*RECORD LIST*
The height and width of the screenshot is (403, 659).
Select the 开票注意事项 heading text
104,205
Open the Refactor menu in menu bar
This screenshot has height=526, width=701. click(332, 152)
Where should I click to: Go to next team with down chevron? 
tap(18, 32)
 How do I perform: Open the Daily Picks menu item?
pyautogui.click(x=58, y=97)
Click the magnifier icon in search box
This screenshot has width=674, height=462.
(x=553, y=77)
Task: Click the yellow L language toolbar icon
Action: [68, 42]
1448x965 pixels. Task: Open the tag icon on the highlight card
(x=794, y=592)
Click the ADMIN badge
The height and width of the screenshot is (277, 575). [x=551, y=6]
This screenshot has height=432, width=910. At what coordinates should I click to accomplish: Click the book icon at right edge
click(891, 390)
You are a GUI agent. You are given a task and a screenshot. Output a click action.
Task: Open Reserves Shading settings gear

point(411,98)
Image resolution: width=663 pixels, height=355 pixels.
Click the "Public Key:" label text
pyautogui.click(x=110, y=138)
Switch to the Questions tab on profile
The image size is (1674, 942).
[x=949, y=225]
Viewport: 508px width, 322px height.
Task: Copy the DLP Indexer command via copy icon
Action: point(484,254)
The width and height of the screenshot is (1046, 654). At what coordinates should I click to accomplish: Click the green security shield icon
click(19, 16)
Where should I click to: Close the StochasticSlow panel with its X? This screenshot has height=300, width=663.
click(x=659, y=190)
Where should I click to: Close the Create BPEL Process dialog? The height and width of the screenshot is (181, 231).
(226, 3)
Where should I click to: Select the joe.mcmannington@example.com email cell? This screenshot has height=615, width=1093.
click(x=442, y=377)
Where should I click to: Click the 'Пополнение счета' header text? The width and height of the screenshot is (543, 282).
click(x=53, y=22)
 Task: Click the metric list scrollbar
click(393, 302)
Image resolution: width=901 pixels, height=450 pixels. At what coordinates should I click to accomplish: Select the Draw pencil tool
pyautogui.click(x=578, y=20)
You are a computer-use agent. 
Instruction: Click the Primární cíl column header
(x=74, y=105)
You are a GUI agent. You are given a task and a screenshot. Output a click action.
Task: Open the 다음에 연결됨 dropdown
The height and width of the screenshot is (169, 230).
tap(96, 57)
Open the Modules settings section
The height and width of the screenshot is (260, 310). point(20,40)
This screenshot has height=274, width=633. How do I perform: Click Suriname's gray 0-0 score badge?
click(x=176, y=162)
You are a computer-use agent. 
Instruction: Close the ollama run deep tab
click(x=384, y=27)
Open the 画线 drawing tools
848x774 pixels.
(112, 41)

*AIM*
Quote the entries from the line containing "Task: Click the metric list scrollbar" through the end of the entries, inclusive, reproducing each line exactly.

*OUTPUT*
 Task: Click the metric list scrollbar
click(393, 302)
Image resolution: width=901 pixels, height=450 pixels. At what coordinates should I click to accomplish: Select the Draw pencil tool
pyautogui.click(x=578, y=20)
You are a computer-use agent. 
Instruction: Click the Primární cíl column header
(x=74, y=105)
You are a GUI agent. You are given a task and a screenshot. Output a click action.
Task: Open the 다음에 연결됨 dropdown
The height and width of the screenshot is (169, 230).
tap(96, 57)
Open the Modules settings section
The height and width of the screenshot is (260, 310). point(20,40)
This screenshot has height=274, width=633. How do I perform: Click Suriname's gray 0-0 score badge?
click(x=176, y=162)
You are a computer-use agent. 
Instruction: Close the ollama run deep tab
click(x=384, y=27)
Open the 画线 drawing tools
848x774 pixels.
(112, 41)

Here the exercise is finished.